### [Exercise]
Every line of the records that holds the word "will" should be copied.

### [Dataset records]
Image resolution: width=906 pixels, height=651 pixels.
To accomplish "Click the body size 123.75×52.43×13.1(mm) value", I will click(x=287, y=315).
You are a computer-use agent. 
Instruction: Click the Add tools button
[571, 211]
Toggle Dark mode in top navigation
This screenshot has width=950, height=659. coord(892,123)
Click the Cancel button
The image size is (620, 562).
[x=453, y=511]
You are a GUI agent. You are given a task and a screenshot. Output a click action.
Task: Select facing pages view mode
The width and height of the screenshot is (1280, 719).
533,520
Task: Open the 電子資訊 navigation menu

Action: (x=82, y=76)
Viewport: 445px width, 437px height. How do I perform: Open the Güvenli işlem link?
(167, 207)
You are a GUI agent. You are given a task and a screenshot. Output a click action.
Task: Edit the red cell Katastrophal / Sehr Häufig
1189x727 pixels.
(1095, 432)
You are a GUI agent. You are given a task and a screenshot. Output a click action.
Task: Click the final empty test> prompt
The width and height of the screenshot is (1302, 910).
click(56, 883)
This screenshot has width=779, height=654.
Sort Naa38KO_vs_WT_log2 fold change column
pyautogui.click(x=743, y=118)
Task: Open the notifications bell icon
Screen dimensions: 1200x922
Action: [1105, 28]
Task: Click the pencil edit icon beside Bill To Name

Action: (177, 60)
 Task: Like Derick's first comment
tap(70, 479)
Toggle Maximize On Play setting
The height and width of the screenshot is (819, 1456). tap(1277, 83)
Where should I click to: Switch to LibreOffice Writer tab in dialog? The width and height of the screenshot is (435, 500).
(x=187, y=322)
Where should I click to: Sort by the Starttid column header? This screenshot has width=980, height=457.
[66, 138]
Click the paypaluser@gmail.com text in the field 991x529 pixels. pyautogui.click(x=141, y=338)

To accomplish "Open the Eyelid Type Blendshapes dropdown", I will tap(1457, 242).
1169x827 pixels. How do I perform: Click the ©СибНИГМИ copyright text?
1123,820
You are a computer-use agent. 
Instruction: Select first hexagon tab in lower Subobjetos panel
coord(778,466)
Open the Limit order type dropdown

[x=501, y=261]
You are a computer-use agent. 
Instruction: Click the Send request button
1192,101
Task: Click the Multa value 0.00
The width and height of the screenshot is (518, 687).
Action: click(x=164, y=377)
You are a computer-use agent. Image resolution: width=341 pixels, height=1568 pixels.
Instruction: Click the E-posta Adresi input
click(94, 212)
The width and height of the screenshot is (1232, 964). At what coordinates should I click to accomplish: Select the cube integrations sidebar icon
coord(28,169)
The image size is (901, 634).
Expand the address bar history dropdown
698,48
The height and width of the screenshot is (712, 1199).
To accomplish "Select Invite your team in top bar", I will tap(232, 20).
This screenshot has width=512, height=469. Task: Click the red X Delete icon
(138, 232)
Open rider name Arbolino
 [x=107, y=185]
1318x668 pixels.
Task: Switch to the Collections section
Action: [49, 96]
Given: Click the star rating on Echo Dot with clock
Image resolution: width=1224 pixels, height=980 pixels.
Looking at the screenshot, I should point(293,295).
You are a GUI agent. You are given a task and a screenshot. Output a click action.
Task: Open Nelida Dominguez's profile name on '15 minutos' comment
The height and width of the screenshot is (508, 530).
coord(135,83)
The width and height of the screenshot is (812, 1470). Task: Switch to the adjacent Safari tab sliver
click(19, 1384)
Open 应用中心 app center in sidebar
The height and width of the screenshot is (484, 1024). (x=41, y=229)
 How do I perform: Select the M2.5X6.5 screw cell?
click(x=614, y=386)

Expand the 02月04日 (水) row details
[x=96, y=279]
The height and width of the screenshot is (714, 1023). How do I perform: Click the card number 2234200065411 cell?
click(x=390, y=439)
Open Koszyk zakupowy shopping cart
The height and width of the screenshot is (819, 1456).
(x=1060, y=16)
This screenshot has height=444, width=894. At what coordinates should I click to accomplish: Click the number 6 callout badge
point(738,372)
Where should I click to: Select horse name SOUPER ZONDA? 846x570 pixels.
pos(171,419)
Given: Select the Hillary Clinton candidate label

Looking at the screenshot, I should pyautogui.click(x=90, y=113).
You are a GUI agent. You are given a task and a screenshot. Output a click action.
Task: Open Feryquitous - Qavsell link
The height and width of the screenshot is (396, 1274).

### [Expected answer]
To accomplish "Click the body size 123.75×52.43×13.1(mm) value", I will click(x=287, y=315).
To accomplish "Open the Eyelid Type Blendshapes dropdown", I will tap(1457, 242).
To accomplish "Select Invite your team in top bar", I will tap(232, 20).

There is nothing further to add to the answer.